Thirteen years after the Weitz brothers forever defiled the Great American Apple Pie with sexual innuendo and jump-started the joys of camsex for a generation, American Reunion, the fourth film in the series (not counting four direct-to-DVD spinoffs) proves the best of the lot thus far. Part of this film's winning appeal may be the nostalgic and nearly complete return of American Pie's original cast. Somewhere amid the lesser sequels (2001's American Pie 2, 2003's American Wedding), I'd forgotten that the original arrived in theaters a scant 26 months prior to 9/11, an event that in hindsight changed not only geopolitics but the politics of the American teen comedy. (Think that's a stretch? Go watch the recent Project X and then we'll talk.)
Directors Jon Hurwitz and Hayden Schlossberg, the comic minds behind the Harold & Kumar films, have returned this group of hormonally charged ex-teens to the Weitzes' original vision of sweet-natured raunch via a class of '99 reunion storyline. The result is akin to revisiting old friends you haven't seen in good long while.
The bawdy humor - embodied by Seann William Scott's immortal Stifler (and hoo-boy, you can bet I never dreamed I'd someday be using the word "immortal" to describe Scott's character back in 1999!) - is in full, goony effect. There are a handful of retro 1990s gags that fall flat, but for the most part the film is a genuine ace: well-acted, -directed and -shot, with just the right amount of minor melodrama and well-penned dialogue for all involved. It's laugh-out-loud funny in all the right ways.

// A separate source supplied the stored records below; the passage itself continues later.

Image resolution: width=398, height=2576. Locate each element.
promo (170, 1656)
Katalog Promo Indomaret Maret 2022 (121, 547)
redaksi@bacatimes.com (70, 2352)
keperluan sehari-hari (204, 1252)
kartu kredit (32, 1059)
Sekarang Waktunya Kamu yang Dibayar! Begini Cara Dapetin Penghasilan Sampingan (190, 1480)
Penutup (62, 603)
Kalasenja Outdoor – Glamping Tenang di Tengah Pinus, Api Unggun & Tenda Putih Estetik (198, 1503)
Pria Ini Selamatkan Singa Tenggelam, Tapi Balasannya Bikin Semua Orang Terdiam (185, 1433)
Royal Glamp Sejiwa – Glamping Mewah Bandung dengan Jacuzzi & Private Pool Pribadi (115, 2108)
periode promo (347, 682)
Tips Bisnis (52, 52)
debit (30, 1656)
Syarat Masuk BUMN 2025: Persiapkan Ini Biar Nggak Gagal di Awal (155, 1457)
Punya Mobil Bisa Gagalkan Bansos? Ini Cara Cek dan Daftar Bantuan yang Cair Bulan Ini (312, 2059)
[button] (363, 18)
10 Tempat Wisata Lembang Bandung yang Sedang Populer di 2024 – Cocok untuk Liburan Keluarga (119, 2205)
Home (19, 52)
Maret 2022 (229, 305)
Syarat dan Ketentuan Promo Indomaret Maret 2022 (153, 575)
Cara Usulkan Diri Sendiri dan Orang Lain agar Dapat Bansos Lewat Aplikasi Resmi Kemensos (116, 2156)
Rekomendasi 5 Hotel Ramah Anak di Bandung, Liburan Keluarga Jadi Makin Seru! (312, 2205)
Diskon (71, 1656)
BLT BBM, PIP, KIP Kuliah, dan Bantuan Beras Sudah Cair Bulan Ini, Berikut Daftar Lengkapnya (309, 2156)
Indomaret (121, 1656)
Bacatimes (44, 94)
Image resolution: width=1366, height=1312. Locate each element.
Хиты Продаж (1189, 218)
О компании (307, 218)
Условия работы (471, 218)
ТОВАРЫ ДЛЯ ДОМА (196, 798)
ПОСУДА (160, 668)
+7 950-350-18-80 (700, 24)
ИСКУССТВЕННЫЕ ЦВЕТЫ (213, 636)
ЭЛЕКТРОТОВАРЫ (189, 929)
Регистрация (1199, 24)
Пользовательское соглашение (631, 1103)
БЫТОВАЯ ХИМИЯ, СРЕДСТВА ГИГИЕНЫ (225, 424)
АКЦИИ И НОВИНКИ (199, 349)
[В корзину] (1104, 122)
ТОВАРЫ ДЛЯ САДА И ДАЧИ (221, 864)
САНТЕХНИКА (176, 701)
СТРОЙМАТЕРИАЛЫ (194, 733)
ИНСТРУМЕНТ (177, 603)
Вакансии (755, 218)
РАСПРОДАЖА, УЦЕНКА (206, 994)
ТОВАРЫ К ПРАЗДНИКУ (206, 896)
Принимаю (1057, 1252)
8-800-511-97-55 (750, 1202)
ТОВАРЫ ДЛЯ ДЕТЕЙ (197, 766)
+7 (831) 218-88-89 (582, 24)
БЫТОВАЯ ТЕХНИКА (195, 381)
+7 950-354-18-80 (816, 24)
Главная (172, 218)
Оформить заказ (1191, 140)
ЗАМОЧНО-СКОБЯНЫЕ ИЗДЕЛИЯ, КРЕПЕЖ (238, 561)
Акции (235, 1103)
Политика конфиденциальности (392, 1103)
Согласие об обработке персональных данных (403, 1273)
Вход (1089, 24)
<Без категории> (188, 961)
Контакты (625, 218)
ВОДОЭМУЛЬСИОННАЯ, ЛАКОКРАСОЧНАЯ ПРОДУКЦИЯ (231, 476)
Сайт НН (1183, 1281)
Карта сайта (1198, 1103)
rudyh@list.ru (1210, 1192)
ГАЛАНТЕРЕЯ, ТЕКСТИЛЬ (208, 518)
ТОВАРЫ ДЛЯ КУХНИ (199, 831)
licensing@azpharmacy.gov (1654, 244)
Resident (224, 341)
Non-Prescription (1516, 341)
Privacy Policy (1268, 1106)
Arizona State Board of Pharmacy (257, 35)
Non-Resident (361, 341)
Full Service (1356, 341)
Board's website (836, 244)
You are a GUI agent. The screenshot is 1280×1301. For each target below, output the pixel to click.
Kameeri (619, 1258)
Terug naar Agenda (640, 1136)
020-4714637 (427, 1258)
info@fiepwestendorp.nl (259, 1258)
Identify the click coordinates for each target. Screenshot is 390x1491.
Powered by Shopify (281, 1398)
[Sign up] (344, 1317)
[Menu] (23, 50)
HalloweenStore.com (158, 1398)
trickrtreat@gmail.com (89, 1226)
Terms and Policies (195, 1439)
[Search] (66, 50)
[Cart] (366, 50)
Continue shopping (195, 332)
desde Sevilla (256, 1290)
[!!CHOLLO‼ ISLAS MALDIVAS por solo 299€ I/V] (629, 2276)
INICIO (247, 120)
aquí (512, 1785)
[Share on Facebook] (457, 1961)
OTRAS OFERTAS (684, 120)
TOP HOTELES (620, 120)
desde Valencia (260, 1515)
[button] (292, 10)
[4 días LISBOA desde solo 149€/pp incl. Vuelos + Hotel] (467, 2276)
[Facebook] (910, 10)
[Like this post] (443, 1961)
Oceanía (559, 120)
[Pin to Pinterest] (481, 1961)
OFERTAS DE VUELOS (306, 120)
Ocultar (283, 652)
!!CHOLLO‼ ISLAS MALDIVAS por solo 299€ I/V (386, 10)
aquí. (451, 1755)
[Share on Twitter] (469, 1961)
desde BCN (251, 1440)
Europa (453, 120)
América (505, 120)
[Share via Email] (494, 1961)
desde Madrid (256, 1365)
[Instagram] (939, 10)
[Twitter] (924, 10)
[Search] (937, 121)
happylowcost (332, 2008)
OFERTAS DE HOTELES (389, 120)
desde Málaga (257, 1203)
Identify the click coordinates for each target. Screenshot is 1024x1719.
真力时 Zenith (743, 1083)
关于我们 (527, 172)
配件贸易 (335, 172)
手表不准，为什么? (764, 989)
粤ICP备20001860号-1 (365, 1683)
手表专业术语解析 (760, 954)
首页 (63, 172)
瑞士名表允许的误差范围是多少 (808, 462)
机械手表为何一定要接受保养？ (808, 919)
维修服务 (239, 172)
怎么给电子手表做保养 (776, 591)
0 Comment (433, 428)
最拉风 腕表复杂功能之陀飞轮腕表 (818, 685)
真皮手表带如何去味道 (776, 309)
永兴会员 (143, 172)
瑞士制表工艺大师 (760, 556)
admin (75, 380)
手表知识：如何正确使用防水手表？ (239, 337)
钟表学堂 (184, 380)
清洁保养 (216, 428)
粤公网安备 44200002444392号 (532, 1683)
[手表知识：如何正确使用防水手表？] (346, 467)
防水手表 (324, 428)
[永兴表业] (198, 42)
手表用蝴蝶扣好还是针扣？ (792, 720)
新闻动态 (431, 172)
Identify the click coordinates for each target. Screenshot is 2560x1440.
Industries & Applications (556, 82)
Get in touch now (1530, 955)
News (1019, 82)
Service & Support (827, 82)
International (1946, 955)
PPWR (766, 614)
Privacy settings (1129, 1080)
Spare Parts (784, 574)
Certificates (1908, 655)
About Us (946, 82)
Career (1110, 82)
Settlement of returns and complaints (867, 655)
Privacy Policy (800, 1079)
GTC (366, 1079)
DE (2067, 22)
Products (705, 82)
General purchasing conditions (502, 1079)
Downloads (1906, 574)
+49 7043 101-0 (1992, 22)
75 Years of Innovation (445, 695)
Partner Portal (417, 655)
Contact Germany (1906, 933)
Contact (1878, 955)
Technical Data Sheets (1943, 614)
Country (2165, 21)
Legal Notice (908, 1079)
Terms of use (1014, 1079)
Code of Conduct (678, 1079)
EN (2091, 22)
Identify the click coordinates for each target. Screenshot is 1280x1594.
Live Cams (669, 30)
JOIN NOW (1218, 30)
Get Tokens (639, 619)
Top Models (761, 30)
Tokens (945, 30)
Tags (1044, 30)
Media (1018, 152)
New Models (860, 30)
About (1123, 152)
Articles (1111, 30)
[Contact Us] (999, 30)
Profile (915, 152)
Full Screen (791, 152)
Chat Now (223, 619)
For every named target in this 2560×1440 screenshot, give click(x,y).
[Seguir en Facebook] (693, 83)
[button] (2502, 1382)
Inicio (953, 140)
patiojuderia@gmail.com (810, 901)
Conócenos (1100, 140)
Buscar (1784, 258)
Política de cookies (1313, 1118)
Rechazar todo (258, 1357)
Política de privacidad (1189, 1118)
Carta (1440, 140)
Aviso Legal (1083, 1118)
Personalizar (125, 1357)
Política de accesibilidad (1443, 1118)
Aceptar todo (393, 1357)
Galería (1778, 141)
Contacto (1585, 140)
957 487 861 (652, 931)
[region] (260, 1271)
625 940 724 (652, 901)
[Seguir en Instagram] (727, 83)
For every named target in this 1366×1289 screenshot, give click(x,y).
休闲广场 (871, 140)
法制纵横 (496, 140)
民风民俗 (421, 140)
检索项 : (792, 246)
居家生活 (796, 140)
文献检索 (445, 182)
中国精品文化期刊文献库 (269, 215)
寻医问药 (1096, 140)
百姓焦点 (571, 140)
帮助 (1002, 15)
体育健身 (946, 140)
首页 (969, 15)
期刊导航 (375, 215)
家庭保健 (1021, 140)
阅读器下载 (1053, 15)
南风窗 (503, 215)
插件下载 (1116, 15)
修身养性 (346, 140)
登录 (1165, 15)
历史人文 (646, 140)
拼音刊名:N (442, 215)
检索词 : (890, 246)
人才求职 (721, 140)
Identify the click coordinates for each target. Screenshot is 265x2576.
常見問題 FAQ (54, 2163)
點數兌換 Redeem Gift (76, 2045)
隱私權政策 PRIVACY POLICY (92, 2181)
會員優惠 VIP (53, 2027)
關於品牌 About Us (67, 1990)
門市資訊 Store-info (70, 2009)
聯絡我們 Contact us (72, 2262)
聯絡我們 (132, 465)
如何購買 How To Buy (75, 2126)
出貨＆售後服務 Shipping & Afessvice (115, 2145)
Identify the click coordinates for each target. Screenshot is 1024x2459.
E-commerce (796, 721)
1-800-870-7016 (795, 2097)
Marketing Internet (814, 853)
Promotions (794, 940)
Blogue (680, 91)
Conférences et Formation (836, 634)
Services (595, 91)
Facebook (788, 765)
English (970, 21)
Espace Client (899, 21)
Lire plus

This time out, more than a few of those laughs come courtesy of the great Eugene Levy, he of the eyebrows and ever-ready overadvice. Levy has a far more substantial role in this film than in the previous ones, and he employs his comic chops in wonderful, surprising ways.
His character's son Jim (Jason Biggs) and Jim's wife, Michelle (Alyson Hannigan), have a child now, and the dreaded seven-year itch has surfaced to muddle their otherwise storybook life. Worldly, sloe-eyed Finch (Eddie Kaye Thomas) is, apparently, a globe-hopping adventurer; Oz (Chris Klein) is dogged by his long-ago appearance on a So You Think You Can Dance? knockoff; and, in general, the old gang seems to be living all the wrong lives, or, at the very least, living them in wrong, or unsatisfying ways. Even Stifler's mom (the always welcome Jennifer Coolidge) makes a cameo.
Of course, if you loathed the first film, this one probably won't do much to change your mind. But fans, and I count myself among them, of the Weitz brothers' unexpectedly enjoyable original will find themselves in a familiar and perhaps comforting place...filthy language, risqué situations, diehard friendships and all.